While some people who have experienced trauma or sexual abuse may also identify as asexual, correlation does not imply causation. Many asexual people have never experienced any form of trauma or abuse. Likewise, not everyone who has gone through such experiences becomes asexual. The two are not inherently connected. - Asexuality is not a symptom to be “fixed”.
It’s not the result of a medical condition, low libido, or hormone deficiency. While issues like depression, medication side effects, or hormonal imbalances can impact sexual desire, asexuality is about the lack of sexual attraction, not about temporary changes in libido. - Asexuality is a valid sexual orientation, not a problem or diagnosis.
Reducing a person’s identity to a presumed trauma or medical issue is both incorrect and dismissive. It invalidates the real, lived experiences of asexual individuals and perpetuates stigma.
4. Asexuality Is Not a Phase
Just like being gay, straight, or bisexual, asexuality is a legitimate orientation. Some people may question or explore their identity over time—and that’s okay—but for many, being asexual is a stable and lifelong part of who they are.
Dismissing it as a “phase” is invalidating and hurtful.
5. Asexual People Are Not “Just Shy” or “Late Bloomers”
Asexuality is not about being inexperienced, awkward, or “not having met the right person.” Asexual people can date, fall in love, and have deep emotional connections—they just don’t feel sexual attraction, and that’s not something waiting to be “unlocked.”

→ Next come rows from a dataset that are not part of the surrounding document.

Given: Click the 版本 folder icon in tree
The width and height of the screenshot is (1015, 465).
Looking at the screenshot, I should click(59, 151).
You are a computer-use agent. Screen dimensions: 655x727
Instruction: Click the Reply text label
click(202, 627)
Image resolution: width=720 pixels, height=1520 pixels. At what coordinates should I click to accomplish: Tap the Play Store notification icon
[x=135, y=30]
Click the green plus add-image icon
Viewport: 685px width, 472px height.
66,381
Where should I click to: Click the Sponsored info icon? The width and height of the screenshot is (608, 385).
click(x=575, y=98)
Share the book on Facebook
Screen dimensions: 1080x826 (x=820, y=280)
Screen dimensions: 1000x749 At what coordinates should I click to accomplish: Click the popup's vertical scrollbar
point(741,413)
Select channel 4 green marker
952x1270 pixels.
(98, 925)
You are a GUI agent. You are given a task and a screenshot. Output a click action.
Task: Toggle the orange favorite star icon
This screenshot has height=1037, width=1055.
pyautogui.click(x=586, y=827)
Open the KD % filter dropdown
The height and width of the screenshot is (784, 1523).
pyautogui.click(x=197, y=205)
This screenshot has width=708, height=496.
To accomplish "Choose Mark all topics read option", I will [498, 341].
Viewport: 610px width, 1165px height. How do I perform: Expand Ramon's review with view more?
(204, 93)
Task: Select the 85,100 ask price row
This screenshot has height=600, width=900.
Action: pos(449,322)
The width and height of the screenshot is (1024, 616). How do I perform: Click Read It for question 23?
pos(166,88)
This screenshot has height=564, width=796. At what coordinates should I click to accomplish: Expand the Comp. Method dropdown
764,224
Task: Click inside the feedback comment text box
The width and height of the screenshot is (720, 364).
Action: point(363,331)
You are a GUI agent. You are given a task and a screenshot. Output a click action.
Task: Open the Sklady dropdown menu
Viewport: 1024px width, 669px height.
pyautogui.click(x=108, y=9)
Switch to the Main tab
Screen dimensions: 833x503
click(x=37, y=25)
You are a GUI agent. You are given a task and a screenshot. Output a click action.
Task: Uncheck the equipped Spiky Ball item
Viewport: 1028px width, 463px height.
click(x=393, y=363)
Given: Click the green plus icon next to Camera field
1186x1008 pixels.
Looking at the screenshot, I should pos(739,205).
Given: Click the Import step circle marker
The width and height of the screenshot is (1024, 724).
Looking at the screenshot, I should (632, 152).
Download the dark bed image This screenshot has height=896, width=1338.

6. Asexual People Are Not Anti-Sex
Being asexual doesn’t mean someone is disgusted by or morally opposed to sex. Asexual people can:
- Have sex
- Enjoy sex
- Be indifferent to sex
- Feel repulsed by sex
It varies by individual. The core issue is lack of sexual attraction, not a universal attitude about sexual activity.
Relationships and Asexuality
Asexual people can and do form meaningful, loving relationships, whether romantic, platonic, or queerplatonic. While asexuality means not experiencing sexual attraction, many asexual individuals still feel romantic attraction and may desire committed partnerships. Others may identify as aromantic and still seek deep emotional bonds. Some asexual people may choose to have sex for personal or relational reasons, while others are sex-repulsed or disinterested. Asexual–allosexual relationships can thrive with clear communication and mutual respect. Ultimately, asexual individuals are just as capable of love, connection, and commitment as anyone else—their relationships may simply look different from conventional expectations.
Why Visibility Matters
Asexuality visibility helps combat misconceptions, validates asexual identities, and fosters inclusivity. When asexual people are seen and heard, it reduces stigma, builds community, and helps others feel less alone. Visibility challenges the assumption that everyone experiences sexual attraction and promotes understanding of diverse ways to connect. Ultimately, it empowers asexual individuals to live openly and encourages a more empathetic, inclusive society.
How to Be Supportive
Being supportive of asexual people starts with listening without judgment and respecting their identity as valid. Use inclusive language, avoid assumptions about attraction or relationships, and don’t pressure anyone to conform to societal norms about sex or romance. Educate yourself about asexuality to avoid spreading myths, and stand up against acephobia when you see it. Most importantly, treat asexual people with the same kindness, dignity, and acceptance you’d offer anyone else.
Final Thoughts
Asexuality is a valid and diverse sexual orientation that challenges traditional ideas about attraction and relationships. By learning more, listening with empathy, and embracing the spectrum of human experiences, we create a world where everyone feels seen, respected, and understood. Whether you identify as asexual or are simply here to learn, fostering awareness and acceptance helps make society safer and more inclusive for all. Everyone deserves the freedom to be themselves—without shame, pressure, or explanation.